## Problems and tasks:
**A.** Answer these from the SMILES email, one line each:
(i) In which file are the canonical SMILES strings stored?
(ii) Which format does Wallace ask about as an alternative to SDF for search input?
(iii) Which file extension does Tim say can be used to write canonical SMILES directly?
**B.** List every file name and file extension that appears in the SMILES email.
**C.** Write the next part of the SMILES email, starting after its last line.

## Extract:
Tim,

Thanks for your reply. Yes, we have the canonical SMILES strings stored as
properties in our glass.sdf file. I tried to generate canonical SMILES
as the result, and they are different than ours. Thus, ours were probably
acquired using a different canonicalization. This then leads to another
question that has come to me. Does the input for substructure or similarity
searching have to be in SDF format or can it be another format, such as a
list of InChI ID's? In other words, does the fast search index have to come
from an SDF file? Many thanks.


Wallace


On Tue, Jul 22, 2014 at 7:44 PM, Tim Vandermeersch <
tim.vandermeer...@gmail.com> wrote:

> Hi,
>
> I assume you have canonical SMILES strings in glass.sdf stored as titles
> or properties. Correct me if this is incorrect. If so, it depends on what
> program was used to create these canonical SMILES strings. If you used
> openbabel for this, you can convert the molecules in result.smi to
> openbabel canonical SMILES (or write canonical SMILES directly using the
> .can extension).

## Data:
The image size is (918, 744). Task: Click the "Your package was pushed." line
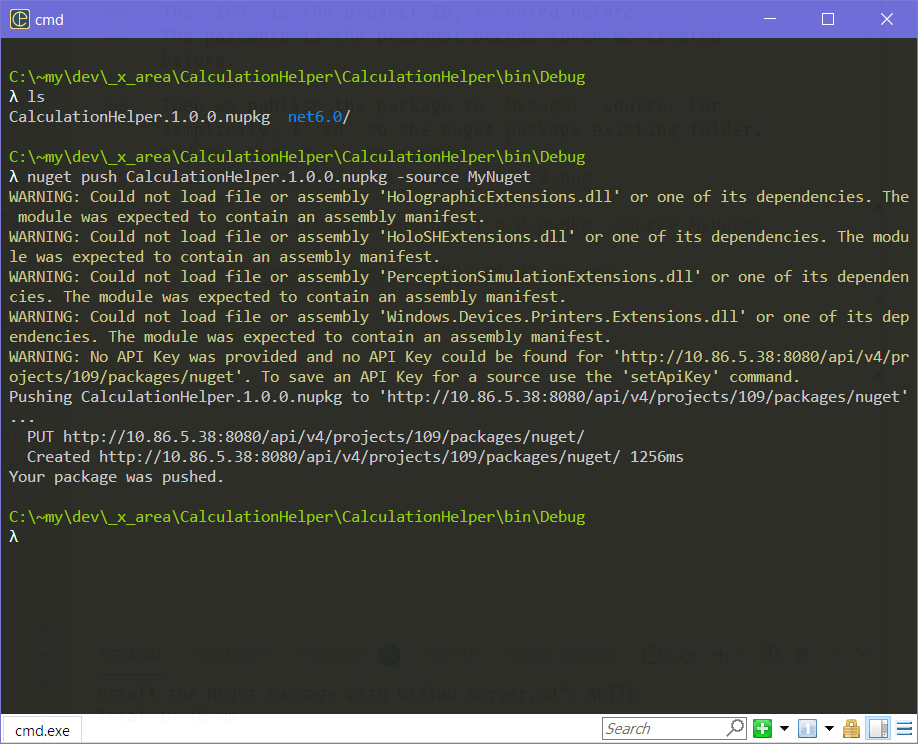pos(116,477)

## Answers to the problems:
**A.**
(i) glass.sdf
(ii) A list of InChI IDs
(iii) .can

**B.**
glass.sdf
result.smi
.can

**C.**
>
> In the case where another program was used to generate the canonical
> SMILES, it would not be possible to use openbabel to generate the same
> canonical SMILES starting from result.smi. If you have access to the other
> program you could use this to convert results.smi to these canonical SMILES
> and use these to search glass.sdf.
>
> The reason for this is that there is no universal SMILES canonicalization
> algorithm. Different toolkits will result in different canonical SMILES
> (which are canonical only when using the same toolkit). InChI on the hand
> has a single reference implementation.
>
> Tim
>
>
> On Wed, Jul 23, 2014 at 12:03 AM, Wallace Chan <walla...@umich.edu> wrote:
>
>> Dr. Hutchison,
>>
>> Yes, this helps. I do have another question about substructure searching.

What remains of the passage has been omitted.